StepUltimate's picture

I can very much relate to a lot of what you describe, and I'm a SM to SS17, who I love as in, "Love the person, not their behavior," as stepparenting is awkward, painful, and frustrating. 

Welcome to StepTalk, where a LOT of us can both relate with and encourage you. You are not alone in this! None of my good friends can relate, so this online forum is an oasis of sanity where there's a lot of compassion, experience, and support from people who TOTALLY know what I'm going through as a stepparent. 

 

cam2016's picture

thanks for the response. Yes, I agree. My friends (and family) dont seem to get it. And it this point, I am at the point of appearing rather "spiteful" when i try to explain the situation to others. They seem to view me differently?

georgina29's picture

Being a step parent is an isolating feeling often to the point of feeling alone and a stranger in your own home. I can completely understand what you are going through.

Rags's picture

Marrying a prior relasionship breeder does not necessitate that you give up your friends and family.  If you have, that is your crappy decision.

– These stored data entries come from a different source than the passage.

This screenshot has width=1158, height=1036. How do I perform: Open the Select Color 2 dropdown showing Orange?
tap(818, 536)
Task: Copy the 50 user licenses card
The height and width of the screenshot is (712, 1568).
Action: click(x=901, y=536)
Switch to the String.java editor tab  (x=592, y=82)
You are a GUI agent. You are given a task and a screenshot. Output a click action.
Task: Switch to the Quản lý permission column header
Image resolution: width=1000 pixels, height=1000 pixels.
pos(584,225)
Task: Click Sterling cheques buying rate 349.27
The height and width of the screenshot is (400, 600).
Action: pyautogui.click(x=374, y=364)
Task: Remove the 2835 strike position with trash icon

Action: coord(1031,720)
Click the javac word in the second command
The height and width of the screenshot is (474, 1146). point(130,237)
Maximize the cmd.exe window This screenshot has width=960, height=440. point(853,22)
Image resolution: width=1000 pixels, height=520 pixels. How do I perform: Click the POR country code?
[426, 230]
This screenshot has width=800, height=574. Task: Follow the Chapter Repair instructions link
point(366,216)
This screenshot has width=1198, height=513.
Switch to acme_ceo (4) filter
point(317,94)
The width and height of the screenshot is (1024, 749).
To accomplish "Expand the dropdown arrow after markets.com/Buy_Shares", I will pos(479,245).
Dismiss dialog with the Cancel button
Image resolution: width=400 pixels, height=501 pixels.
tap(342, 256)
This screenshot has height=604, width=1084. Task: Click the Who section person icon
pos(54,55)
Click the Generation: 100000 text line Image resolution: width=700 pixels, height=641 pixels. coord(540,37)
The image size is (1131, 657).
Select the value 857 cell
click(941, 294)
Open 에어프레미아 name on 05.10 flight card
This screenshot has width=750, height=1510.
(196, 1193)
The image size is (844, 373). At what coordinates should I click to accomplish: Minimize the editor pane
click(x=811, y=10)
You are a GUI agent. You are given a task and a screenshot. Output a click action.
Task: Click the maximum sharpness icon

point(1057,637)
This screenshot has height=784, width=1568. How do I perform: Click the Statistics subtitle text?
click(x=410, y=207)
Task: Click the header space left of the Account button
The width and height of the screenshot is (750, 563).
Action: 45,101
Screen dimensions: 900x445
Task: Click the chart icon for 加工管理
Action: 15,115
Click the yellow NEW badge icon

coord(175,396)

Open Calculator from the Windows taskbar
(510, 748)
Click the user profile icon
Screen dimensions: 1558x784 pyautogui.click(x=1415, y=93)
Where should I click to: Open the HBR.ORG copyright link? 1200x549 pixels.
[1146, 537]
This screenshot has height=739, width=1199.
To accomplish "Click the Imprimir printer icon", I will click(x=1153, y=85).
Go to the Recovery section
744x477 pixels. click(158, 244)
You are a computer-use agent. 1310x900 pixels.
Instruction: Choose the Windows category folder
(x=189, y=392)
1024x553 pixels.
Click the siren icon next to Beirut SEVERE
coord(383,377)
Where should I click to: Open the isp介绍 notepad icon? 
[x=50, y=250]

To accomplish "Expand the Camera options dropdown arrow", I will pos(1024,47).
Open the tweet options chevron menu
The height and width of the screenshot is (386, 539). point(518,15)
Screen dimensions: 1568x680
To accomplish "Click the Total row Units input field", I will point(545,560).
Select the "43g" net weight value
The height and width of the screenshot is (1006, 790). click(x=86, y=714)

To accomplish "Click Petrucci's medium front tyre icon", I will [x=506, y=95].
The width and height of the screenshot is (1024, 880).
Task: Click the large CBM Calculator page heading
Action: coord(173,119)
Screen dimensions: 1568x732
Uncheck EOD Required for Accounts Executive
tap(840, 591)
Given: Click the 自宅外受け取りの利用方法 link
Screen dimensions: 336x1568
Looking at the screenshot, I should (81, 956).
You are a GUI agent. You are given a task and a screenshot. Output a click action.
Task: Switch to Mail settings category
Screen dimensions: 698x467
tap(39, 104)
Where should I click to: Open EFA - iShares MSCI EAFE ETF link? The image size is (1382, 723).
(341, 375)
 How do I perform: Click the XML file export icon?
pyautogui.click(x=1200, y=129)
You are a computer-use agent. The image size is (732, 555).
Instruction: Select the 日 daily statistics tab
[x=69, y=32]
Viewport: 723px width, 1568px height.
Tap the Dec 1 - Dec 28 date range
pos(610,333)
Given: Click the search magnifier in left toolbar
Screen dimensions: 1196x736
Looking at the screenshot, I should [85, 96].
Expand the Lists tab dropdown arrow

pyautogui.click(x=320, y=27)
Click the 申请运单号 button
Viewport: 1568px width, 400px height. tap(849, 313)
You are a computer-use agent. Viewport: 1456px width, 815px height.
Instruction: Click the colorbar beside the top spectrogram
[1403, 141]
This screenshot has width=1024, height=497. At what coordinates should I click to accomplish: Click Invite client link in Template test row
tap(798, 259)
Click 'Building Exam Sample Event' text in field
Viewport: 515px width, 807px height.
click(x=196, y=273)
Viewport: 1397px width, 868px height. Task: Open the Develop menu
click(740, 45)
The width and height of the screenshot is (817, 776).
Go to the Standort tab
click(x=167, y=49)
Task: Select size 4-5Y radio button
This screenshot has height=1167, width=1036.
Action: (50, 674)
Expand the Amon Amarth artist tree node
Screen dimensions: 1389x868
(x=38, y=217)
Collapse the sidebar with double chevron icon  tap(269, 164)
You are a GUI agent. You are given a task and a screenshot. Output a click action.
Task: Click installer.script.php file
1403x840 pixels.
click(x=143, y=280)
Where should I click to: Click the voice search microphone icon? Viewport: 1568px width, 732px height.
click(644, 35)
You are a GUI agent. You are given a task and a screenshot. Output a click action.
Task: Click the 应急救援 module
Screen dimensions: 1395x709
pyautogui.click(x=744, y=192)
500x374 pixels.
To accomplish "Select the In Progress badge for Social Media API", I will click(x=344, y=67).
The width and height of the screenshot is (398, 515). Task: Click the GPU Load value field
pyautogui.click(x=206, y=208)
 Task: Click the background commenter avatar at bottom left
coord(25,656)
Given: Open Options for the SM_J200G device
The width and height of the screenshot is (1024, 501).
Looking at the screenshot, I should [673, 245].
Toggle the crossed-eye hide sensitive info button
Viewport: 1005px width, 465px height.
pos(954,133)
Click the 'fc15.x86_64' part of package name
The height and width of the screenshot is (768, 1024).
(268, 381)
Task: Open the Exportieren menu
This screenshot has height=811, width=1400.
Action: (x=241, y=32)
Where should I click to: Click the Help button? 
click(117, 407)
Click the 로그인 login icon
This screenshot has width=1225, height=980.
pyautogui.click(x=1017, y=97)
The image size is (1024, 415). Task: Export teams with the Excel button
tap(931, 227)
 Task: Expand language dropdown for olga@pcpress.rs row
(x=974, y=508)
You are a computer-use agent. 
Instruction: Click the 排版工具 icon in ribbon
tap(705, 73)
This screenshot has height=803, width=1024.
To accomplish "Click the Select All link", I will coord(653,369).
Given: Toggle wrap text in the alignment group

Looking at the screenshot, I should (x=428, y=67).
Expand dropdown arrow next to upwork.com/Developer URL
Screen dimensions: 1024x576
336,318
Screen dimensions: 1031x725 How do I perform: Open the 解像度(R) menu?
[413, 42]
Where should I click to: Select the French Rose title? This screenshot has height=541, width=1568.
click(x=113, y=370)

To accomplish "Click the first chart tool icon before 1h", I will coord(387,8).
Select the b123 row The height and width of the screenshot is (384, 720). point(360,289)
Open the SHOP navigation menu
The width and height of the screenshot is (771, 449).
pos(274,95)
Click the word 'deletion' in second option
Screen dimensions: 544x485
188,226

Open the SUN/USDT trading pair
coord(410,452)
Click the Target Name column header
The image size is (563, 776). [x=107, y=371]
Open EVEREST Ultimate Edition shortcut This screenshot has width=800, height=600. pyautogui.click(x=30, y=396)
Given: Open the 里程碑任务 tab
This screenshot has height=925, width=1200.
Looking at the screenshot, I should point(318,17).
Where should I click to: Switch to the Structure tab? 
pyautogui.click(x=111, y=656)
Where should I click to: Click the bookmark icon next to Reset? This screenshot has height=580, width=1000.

I, and my bride, have insisted from day one that we be a part of my family and hers  That is how it should work for a blended family just as it should for an initial family.

Make different decisions and get past this grey cloud you repeately embrace.

My DW and I married the week before SS-28 turned 2yo.  My DW was the CP. We dragged SS along on everything we did. He behaved. Period. He had no choice.  When he was on SpermLand visitation, we did stuff with friends and family.  We just tended to do more adult related activities like going dancing, to concerts, etc.....

Don't make being polite to your Skid a big deal.  When you walk in and he says "hello daddy" reply with "Hello son".  Engage with your friends and family, whether SS is there or not. If he is there.... he behaves. If he isn't there, great.

Keep it simple.

As it has turned out in our case.... my DW, SS, and I are far closer to my family than to my DW's.  Even SS has little to no relationship with the SpermClan.  We visit my ILs periodically. However, my DW says that my parents are more her parents than her own parents ever were and that she is closer to my parents.  My mom and dad are my SS's GPs. Period.  

My ILs are fine people. However, they are an endless source of behavioral drama, financial stress, and an emotional drain on my wife.  She has none of that stress in her relationship with my family.